Ritual Gunung Kemukus Season II ~ Menuju Puncak (Chapter 15 :Antara Benci dan Rindu)

Model : Rina Perscilla




Reflek aku menangkis dan sekaligus membalas pukulannya sama sama mengarah ke dagunya yang terbuka tanpa pertahanan. Perkiraan yang salah, karena dengan sedikit gerakan pukulanku dapat dihindari. Dan sebuah tendangan balasan tepat mengarah ke arah perutku. Cepat tanpa terlihat. Tapi naluriku bisa merasakannya.

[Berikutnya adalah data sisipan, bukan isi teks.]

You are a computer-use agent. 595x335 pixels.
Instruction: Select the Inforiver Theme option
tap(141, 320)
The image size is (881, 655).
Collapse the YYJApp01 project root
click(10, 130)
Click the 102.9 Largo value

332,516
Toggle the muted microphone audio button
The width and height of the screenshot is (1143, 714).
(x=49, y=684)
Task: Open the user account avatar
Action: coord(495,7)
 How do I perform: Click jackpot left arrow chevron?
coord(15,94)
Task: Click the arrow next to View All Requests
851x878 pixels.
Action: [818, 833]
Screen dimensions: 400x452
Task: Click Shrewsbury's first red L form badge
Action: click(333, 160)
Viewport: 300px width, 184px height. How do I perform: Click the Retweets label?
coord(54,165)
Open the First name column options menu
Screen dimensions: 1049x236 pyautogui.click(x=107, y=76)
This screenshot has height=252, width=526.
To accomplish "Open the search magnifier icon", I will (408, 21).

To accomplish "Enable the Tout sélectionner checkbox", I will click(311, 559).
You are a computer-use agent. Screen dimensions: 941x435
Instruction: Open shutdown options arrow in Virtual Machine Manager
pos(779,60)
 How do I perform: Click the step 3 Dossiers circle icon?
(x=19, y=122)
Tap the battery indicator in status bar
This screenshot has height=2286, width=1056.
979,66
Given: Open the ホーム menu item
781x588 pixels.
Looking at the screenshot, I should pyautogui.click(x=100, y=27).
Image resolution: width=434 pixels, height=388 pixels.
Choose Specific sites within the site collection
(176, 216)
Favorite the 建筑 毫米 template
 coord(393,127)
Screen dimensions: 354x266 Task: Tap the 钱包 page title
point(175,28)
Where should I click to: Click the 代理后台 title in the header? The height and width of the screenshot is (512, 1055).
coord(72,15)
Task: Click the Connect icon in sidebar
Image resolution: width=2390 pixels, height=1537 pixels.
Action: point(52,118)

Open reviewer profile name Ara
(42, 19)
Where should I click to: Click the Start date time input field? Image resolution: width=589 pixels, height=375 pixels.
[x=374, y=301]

Reflek aku bergerak mundur menghindar.

"Hahaha, reflek dan instingmu sudah semakin bagua, Jalu." ayahku terlihat tersenyum sinis, melihatku yang bisa menghindar dari tendangannya yang licik dan tidak terlihat.

Aku menatapnya marah, pandangan matanya yerlihat seperti melecehkanku. Aku bergerak memulai serangan dengan kekuatan penuh dan tidak terduga, aku yakin apabila tepat mengenai dagunya akan berakibat patal. Hanya dengan sedikit gerakan pukilanku meleset mwmbuat tubuhku terhuyung karena tenaga yang kukerahkan terlalu bertenaga. Belum sempat aku mengendalikan diri, swbuah sapuan di kak membuatku terjatuh.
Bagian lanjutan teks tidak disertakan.